Ese país que Raúl con su talento y su entrega puso en los peldaños culturales más altos.

Raúl fue uno de los pocos que vivió muy de cerca el episodio más triste que haya vivido la cultura venezolana, como lo fue la tragedia del Orfeón Universitario UCV en las Azores, y luego de eso asumió con entereza levantar de las cenizas nuestro amado Orfeón hasta convertirlo en uno de los coros más importantes de Latinoamérica.

Raúl junto a su hermano Miguel y los hermanos Toñito y Pedro Naranjo (que luego suplantara Telésforo), fundó El Cuarteto, uno de los pilares fundamentales de la música instrumental venezolana, uno de los primeros grupos de música venezolana en tocar en las más importantes y exclusivas salas de conciertos, en su momento destinadas única y exclusivamente a la música académica. El Cuarteto fue de las primeras agrupaciones donde sus integrantes, de fuerte formación académica, abordaron lo popular con el virtuosismo propio que habían obtenido de su formación, algo que hoy en día es muy común, pero que en aquellos años (finales de los 70), era toda una hazaña.

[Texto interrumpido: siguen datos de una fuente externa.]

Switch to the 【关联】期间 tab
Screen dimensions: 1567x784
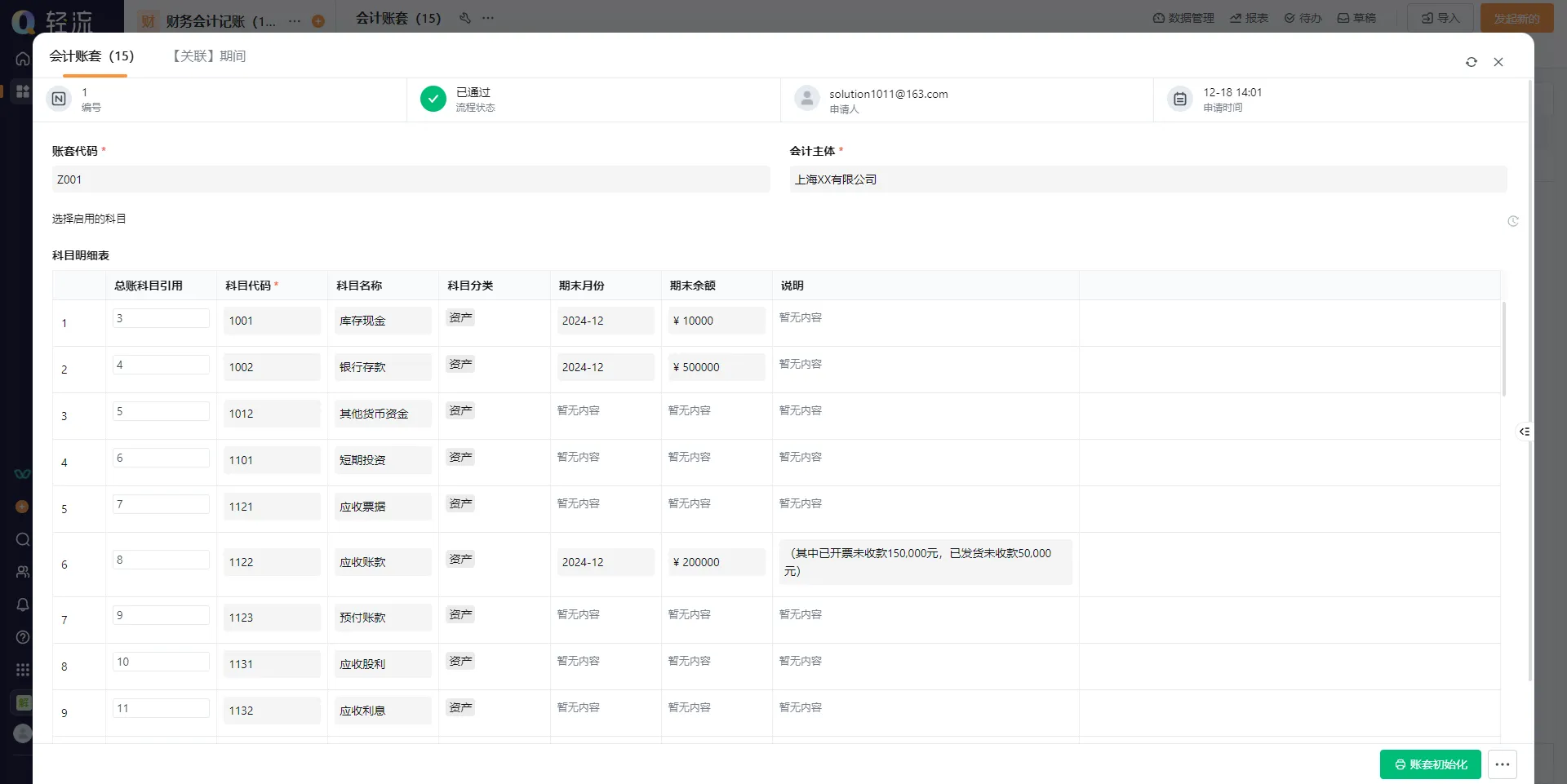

En fin, Raúl es un tipo muy importante, que ha hecho parte de movimientos culturales de mucha trascendencia. 
Una persona con semejante trayectoria debería ser honrado fervientemente en su partida. Y eso es lo que más me entristece, que Raúl no haya podido vivir sus últimos días en su casa, como estoy casi seguro que hubiese querido. Que hubiese tenido que huir (como millones), para conllevar con dignidad su enfermedad.

Es tan desgarrador lo que le han hecho al país que nos han roto en pedazos. Pedazos que lloramos nuestras glorias en muchos rincones del planeta y esas glorias terminan viviendo sus últimos días lejos de lo que alguna vez fue esplendoroso y ayudaron a construir. Ojalá y más temprano que tarde el país vuelva a ser normal. Y ojalá algún día podamos construir el tan anhelado Paseo los Próceres donde ya no tengamos tanto militar y político, sino donde estén tipos como Raúl, como Aquiles Nazoa, como Otilio Galindez, como Jesús Soto o Jacinto Convit. Donde una calle se llame como ellos, para honrarlos, donde un billete tenga su rostro, para recordarlos. Ojalá y salgamos de esta plaga politiquera y acabemos con estos patrioterismos caducos y empecemos a darle el justo valor a quienes de verdad construyen un país.

¡Gracias por todo lo que hiciste por mucho de nosotros Raúl! ¡Buscaremos honrarte como es debido!

Con Raúl en el camerino del Centro Cultural Chacao – Caracas – Venezuela.